1. In these regulations "the Act" means the Medical, Dental and Supplementary Health Service Professions Act, 1974 (Act No. 56 of 1974), and any expression to which a meaning has been assigned in the Act shall bear such meaning, and unless the context otherwise indicates -
"Biokinetics" means the profession concerned with preventive health care, the maintenance of physical abilities and final phase rehabilitation, by means of scientifically-based physical activity programmes;
"biokineticist" means a person registered under article 32(1)(a) of the Act as a biokineticist;
"scientifically-based physical activity programmes" means specific and individual-oriented physical training programmes based on the individual's physical condition and compiled and supervised;
"final phase rehabilitation" means the period or phase in the rehabilitation process in which physical activity and physical conditioning constitute the primary therapeutic modality;
2. The following acts of a biokineticist shall, for the purposes of the Act, be deemed to be acts that pertain especially to the profession of biokinetics:
(1) Promotion of physical abilities, prevention of certain ailments, and physical selection:
(a) Recording of general history with a view to determining the risks of exercise (if any) for the individual.
(b) Evaluation: Physical work capacity test: Determination of physical work capacity with the aid of a cycle ergometer or treadmill, monitoring equipment and available associated equipment to arrive at and determine an effective and safe excercise level for an excercise programme prescription using the following tests:
(i) Monitoring of heart rate with an electrocardiograph or heart rate monitor during multistage workloads.
(ii) Measurements of blood pressure and other physiological responses before, during and after work.
(iii) Measurement of range of motion and muscle strength.
(iv) Evaluation of body posture and body composition.
(c) Exercise programme prescription: Prescription, follow-up of and guidance of specific excercise programmes.
(d) Physical selection: Evaluation of and excercise programme prescription for special groups and professions.
(2) Final phase rehabilitation: Musculoskeletal system:
(a) Functional ergological assessment: The assessment of the affected limb or body part to determine the functional limitations with the aid of the following:
(i) Specific history of the condition and previous treatment, and a general medical history.
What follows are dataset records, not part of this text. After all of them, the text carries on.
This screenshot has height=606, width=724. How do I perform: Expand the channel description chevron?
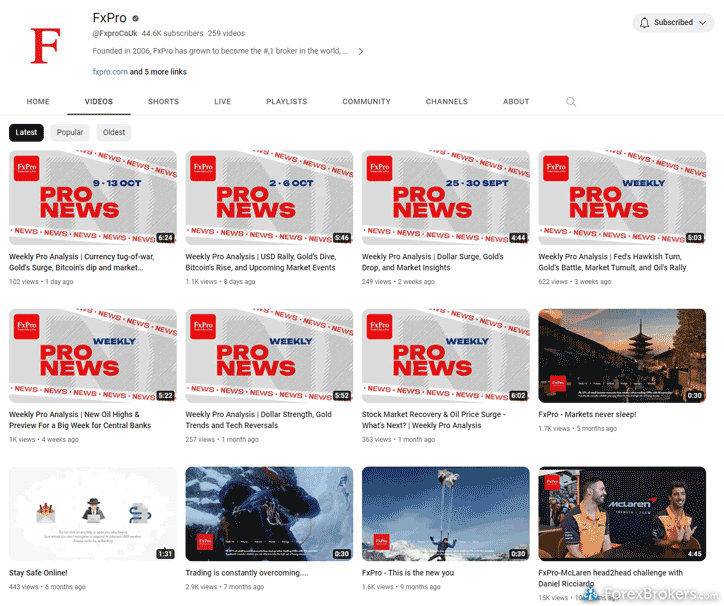coord(360,51)
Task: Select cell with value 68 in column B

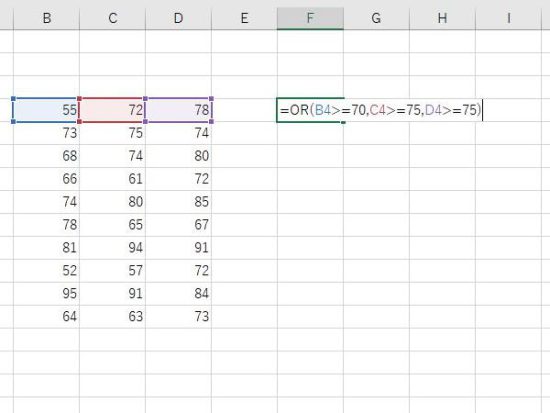Action: [47, 156]
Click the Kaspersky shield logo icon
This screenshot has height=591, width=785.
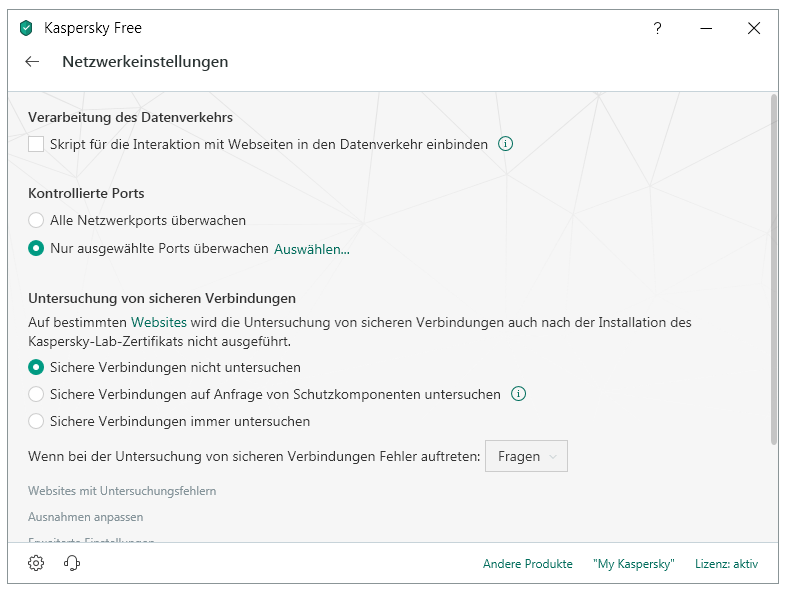click(x=26, y=28)
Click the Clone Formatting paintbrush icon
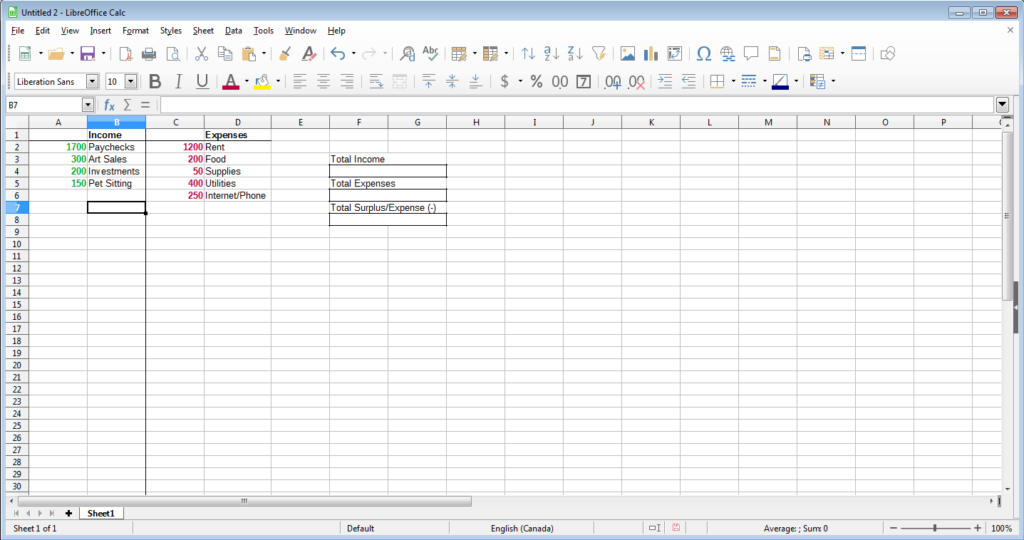Image resolution: width=1024 pixels, height=540 pixels. pyautogui.click(x=285, y=53)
(ii) Specific assessment of the affected limb or body part. This includes the manual determination of:
- range of motion;
- muscle strength; and
(iii) Analysis of posture.
(iv) Specialised tests for muscle strength, muscle exhaustion and range of motion of joints by means of the assessment of torque, muscle, work, ratios between antagonistic muscle groups with regard to torque and work, bilateral comparisons with regard to torque and work, range of motion and extent and position of restriction resulting from injury or deviation.
(b) Rehabilitation programme prescription: Orthopaedic final phase rehabilitation programme prescription. Taking the patient through rehabilitation programme prescription.
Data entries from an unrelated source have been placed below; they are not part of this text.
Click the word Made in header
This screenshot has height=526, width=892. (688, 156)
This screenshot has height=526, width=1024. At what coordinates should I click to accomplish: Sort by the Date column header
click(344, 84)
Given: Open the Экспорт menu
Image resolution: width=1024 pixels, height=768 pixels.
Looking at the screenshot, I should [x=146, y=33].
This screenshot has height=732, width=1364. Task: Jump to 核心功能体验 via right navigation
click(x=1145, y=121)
(c) Rehabilitation session: Orthopaedic final phase rehabilitation session.
(d) Rehabilitation session on specialised equipment: Final phase rehabilitation with the aid of electronic-hydraulic isokinetic systems.
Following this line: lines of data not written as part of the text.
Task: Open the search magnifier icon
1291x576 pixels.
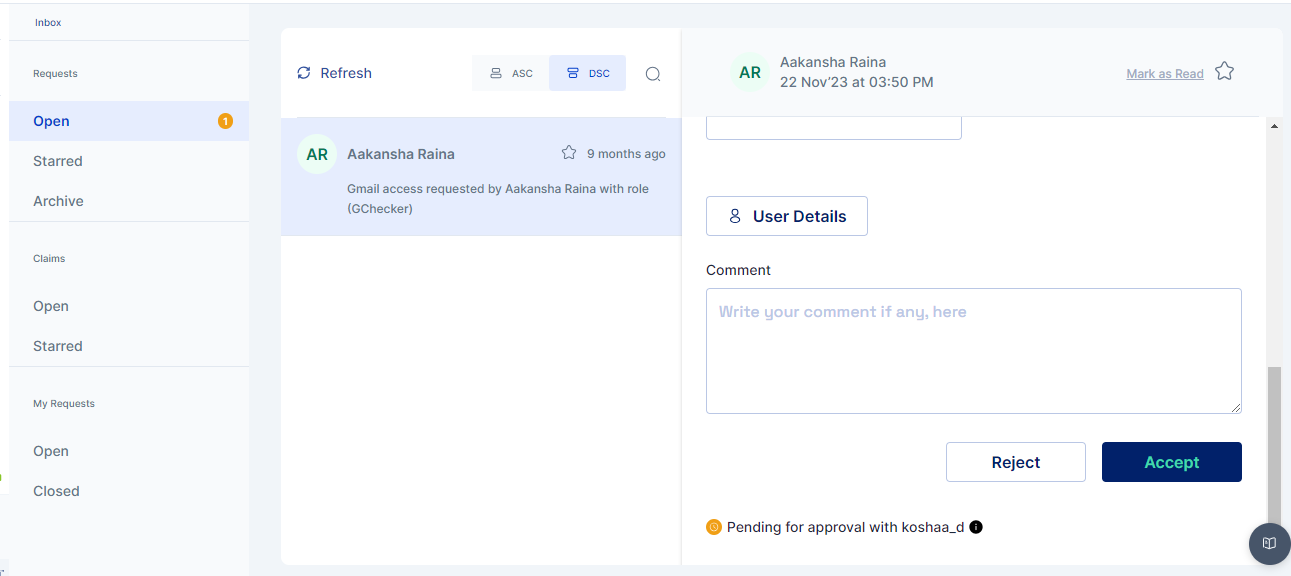Action: [653, 74]
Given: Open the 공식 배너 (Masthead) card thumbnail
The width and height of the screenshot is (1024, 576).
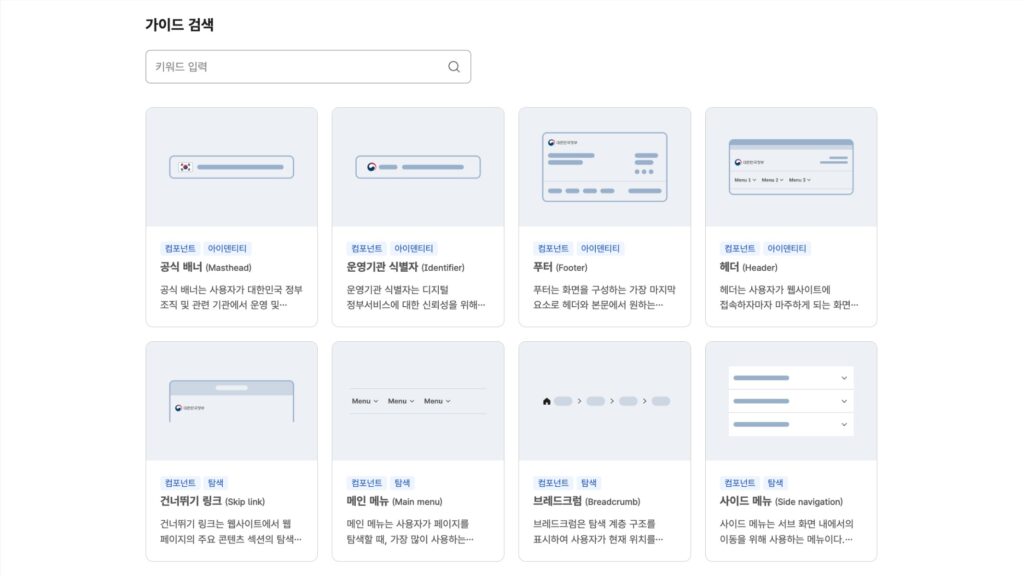Looking at the screenshot, I should 231,167.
(3) Final phase rehabilitation: Medical conditions:
(a) Functional assessment:
(i) General history with a view to determining the risks of exercise for the patient.
(ii) Physical work capacity test: The determination of physical work capacity with the aid of a cycle ergometer or treadmill, monitor equipment and available associated equipment to determine an effective and safe final phase rehabilitation programme prescription using the following tests:
(aa) Monitoring of heart rate by means of an electrocardiograph or heart rate monitor during multistage workloads.
(bb) Measurement of blood pressure and other physiological responses before, during and after workloads.
(b) Rehabilitation programme prescription: Final phase rehabilitation programme prescription for specific medical conditions.